Ducks has been positively received for its use of the graphic novel medium, its nuanced portrayal of life in the oil sands, and its exploration of themes such as social class, capitalism, environmentalism, and sexual harassment. Ducks is drawn in monochrome grey, and unlike Beaton's previous works, its tone is melancholic. A
New Yorker review by Sam Thielman praised her drawing, calling her use of space "exceptionally skillful" in understanding how much or how little detail to give to readers. Winnipeg Free Press reviewer Nyala Ali cited Beaton's attention to scale as a way to portray smallness and vulnerability amid the grandeur of the aurora borealis or the enormity of the vast industrial works of the oil sands and vehicles such as haul trucks. Barack Obama listed the book as one of his favourites of 2022.

Many moments in the story reflect larger movements in Canada around the environment, politics, culture, and economics surrounding the oil sands. Beaton is a migrant worker; growing up in an economically depressed part of Canada, she understood that she would have to leave home to make money and repay her student debt. She and many other workers are forced to take on difficult and undesirable jobs, and there are undertones of class resentment towards those who chastise oil sands workers while their economic standing shields them from making such a difficult compromise. Most of the other workers are men, outnumbering women 50-to-1. Beaton is subjected to frequent sexual harassment, but because of her need to pay off her debt, she does not report others and continues to work.

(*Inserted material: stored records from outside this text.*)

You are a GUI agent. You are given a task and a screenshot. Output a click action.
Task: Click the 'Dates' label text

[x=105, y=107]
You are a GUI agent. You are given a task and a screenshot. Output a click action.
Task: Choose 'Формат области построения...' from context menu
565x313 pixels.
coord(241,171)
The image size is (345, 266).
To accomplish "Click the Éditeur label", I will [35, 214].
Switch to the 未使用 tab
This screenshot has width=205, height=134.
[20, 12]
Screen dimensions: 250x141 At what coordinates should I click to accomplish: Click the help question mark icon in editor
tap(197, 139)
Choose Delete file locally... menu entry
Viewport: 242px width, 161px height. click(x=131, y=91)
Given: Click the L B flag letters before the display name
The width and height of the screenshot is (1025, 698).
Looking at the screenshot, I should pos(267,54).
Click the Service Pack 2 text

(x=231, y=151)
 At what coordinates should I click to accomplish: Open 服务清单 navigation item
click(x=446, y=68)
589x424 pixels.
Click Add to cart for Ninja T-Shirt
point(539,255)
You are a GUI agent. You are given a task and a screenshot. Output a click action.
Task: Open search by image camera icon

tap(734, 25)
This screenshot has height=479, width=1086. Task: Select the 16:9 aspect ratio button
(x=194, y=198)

Writing for The Guardian, Rachel Cooke wrote that Ducks "may be the best book I have ever read about sexual harassment" and called it "abidingly humane". Despite being often gawked at and facing sexist comments and escalating unwanted sexual attention, Beaton maintains sympathy for many of the men who work with her who suffer from the loneliness, physical exhaustion and illness, and homesickness that come with their itinerant work. The harassment is persistent to the point that men try to enter her room, and it is a severe drain on her physical and mental state. When a journalist asks her about it, she becomes protective of the men, believing they have been broken by the environment and culture in which they have been immersed. The book portrays a dangerous type of masculinity that appears in the context of men who are bored, isolated, in a liminal space, provided with plentiful alcohol and cocaine, and in a physically and environmentally destructive industry; Beaton wonders if, given the same circumstances, the men in her own life would turn the same, and if anyone could emerge from the oil sands unchanged.

The environment is a consistent theme in the memoir. Etelka Lehoczky of NPR draws a parallel in the story between the harassment Beaton faces and the industrial degradation of the land. She cites a conversation with a taxi driver who takes Beaton to a site with many temporary workers and states, "You be careful, young girl. You live here, they don't. Do you know how people treat a place where they don't live?" Though Beaton considers the oil sands a temporary place to live, she realizes that the industry is displacing people of the nearby First Nations and destroying their land and drinking water. She grapples with the morality of working there knowing the damage it has wrought, but ultimately needs to repay her debts. Ducks won the 2023 edition of Canada Reads, where it was championed by Mattea Roach.

== Awards ==

- Eisner Award, Best Graphic Memoir (2023) and Best Writer/Artist (2023)
- Canada Reads, 2023 Winner
- Harvey Award, Book of the Year (2023)
- Jan Michalski Prize for Literature (2024)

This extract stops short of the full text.